The Neolithic Installation at Poros-Katsambas

The location
The current coastline of Herakleion has been significantly altered, not only due to the construction of the modern port and road works, but also due to geological changes, river accretions and alterations in sea level. An idea of its shape before modern interventions is provided by the Venetian maps. The geomorphology of the area was favourable to the development of human settlements. Between the mouths of two major rivers, the ancient Kairatos, which springs from Archanes and crosses the valley of Knossos, and the river Giophyros, which springs from the eastern foothills of the Psiloritis mountain range, the landscape is hilly, relatively smooth, and develops downstream from the fertile valley of Knossos towards the sea. Two small natural bays are formed at the coast, the bay of Dermatas, facing north, and the bay of Herakleion, protected from the north by a rocky promontory. Immediately to the east, a wide and large sandy beach, that of Katsambas, is formed at the mouth of the river Kairatos.

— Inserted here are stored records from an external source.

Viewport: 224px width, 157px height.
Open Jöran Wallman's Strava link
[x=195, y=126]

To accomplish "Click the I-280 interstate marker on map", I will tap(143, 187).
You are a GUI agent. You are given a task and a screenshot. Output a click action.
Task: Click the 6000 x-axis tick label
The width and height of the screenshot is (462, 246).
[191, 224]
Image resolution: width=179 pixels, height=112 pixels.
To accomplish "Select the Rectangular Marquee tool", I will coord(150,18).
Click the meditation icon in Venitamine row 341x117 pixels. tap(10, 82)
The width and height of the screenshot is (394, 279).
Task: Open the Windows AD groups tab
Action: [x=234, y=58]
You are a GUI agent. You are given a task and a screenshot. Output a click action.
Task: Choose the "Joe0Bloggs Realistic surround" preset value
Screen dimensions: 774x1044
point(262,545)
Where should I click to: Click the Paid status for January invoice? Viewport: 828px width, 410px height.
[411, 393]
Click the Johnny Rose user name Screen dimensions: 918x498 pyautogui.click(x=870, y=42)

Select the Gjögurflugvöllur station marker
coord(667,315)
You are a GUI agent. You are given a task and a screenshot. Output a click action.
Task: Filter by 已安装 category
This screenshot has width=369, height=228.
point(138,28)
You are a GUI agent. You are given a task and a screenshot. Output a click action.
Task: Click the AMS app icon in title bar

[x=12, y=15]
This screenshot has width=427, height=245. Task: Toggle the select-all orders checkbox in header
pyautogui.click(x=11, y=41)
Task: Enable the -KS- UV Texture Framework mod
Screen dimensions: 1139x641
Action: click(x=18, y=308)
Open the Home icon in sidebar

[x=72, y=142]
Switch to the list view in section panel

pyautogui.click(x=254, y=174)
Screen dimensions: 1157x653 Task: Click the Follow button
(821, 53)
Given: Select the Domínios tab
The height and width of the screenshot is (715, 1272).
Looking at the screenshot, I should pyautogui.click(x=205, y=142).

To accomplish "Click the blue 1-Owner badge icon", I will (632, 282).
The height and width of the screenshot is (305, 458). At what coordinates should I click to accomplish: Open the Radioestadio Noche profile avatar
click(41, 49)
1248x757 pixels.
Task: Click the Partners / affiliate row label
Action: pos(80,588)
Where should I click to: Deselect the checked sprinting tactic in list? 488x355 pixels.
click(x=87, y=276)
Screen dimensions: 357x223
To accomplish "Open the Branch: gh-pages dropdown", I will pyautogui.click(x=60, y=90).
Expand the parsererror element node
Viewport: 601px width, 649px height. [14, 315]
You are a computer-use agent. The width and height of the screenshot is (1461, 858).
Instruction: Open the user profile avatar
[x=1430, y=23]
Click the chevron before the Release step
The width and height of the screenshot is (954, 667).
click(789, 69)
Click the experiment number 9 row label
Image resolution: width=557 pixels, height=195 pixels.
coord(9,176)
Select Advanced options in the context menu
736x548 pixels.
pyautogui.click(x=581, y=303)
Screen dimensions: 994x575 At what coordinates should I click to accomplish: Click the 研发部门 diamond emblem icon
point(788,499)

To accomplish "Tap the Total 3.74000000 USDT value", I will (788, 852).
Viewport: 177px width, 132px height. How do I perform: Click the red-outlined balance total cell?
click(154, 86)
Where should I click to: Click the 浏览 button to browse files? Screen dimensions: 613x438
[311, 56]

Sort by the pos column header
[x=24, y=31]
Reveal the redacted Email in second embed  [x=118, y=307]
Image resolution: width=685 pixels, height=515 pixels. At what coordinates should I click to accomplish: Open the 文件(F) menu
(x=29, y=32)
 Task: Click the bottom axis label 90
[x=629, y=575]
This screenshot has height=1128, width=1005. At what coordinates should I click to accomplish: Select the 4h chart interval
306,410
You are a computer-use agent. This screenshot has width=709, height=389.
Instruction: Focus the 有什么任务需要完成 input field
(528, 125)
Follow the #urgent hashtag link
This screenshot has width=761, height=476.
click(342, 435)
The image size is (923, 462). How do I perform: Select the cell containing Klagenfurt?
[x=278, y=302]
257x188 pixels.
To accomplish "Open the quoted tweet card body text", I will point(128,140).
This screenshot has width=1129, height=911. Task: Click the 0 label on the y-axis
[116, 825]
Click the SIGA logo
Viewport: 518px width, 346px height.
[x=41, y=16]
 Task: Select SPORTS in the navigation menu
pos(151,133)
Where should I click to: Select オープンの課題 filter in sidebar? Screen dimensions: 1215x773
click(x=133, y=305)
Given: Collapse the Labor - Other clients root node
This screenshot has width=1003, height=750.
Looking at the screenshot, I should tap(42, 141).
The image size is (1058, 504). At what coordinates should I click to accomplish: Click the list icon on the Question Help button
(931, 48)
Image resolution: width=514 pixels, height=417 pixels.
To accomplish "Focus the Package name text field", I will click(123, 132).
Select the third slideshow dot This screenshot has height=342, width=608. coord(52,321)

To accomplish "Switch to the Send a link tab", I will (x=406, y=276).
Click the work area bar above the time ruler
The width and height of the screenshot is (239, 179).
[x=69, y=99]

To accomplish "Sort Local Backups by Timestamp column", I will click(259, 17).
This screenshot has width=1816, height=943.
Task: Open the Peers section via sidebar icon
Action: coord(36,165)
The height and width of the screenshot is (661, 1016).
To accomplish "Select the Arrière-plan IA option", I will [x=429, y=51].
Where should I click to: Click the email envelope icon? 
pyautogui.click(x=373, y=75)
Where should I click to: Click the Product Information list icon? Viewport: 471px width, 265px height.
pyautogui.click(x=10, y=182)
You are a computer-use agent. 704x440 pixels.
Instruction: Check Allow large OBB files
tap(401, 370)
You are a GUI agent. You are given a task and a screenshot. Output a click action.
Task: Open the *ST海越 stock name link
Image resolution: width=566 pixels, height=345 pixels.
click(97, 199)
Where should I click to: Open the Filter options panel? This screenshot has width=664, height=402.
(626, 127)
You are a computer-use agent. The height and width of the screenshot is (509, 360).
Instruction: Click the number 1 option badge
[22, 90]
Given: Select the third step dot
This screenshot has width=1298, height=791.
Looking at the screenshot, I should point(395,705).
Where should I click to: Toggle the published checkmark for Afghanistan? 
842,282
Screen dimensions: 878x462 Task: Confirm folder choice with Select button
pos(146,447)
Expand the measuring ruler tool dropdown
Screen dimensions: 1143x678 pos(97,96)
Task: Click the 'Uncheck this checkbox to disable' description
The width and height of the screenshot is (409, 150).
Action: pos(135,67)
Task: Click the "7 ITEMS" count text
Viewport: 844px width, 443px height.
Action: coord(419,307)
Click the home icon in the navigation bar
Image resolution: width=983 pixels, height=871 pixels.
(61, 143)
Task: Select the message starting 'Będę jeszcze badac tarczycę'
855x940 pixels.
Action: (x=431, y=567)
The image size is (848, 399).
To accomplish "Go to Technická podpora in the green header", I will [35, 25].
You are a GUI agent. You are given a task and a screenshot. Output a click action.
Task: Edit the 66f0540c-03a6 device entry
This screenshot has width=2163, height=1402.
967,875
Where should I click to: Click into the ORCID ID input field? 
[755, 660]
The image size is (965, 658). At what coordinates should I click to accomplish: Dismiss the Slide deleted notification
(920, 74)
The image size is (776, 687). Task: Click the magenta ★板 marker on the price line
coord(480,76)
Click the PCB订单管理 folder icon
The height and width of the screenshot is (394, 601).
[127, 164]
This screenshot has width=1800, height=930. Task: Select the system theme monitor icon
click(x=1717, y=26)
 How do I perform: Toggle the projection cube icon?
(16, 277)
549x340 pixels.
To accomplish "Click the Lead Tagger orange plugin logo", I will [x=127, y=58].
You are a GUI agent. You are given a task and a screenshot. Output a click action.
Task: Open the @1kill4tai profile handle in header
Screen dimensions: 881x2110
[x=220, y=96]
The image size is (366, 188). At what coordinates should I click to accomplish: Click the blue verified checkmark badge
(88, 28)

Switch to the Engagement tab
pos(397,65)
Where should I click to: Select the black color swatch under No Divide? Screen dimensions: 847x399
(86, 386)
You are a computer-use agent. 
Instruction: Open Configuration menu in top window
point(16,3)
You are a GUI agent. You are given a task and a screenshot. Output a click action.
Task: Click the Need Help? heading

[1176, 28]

The Neolithic Installation at Poros-Katsambas.
Since the early 1950s, the research of the archaeologist Stylianos Alexiou, on the western bank of the ancient river Kairatos in the area of Katsambas, brought to light settlement and burial remains of the Bronze Age and important findings of the Neolithic period. In the 1950s St. Alexiou excavated the ”Vrachoskepi” and the ”House”, on the top of the hill now called Mesa Katsambas, as well as two Neolithic buildings on a plateau between the riverbed and the hill of Mesa Katsambas. The survey yielded an abundance of pottery from vessels of various types and fabrication techniques, stone tools, animal and human bones. These three sites and their findings provide evidence that St. Alexiou has aptly interpreted as the “Neolithic Settlement by the river Kairatos”.
Fifty years later, the archaeological site became the subject of an interdisciplinary study project, according to which the site was first used in the 6th millennium BC (Middle Neolithic Age). This early settlement exploited the natural resources of the area, which provided arable land and water. It is not clear whether the settlement was permanent or seasonal. The inhabitants had developed ritual activity associated with the burial of the dead on the hilltop. The Neolithic settlement was eventually abandoned, but the hilltop remained in use throughout Minoan times.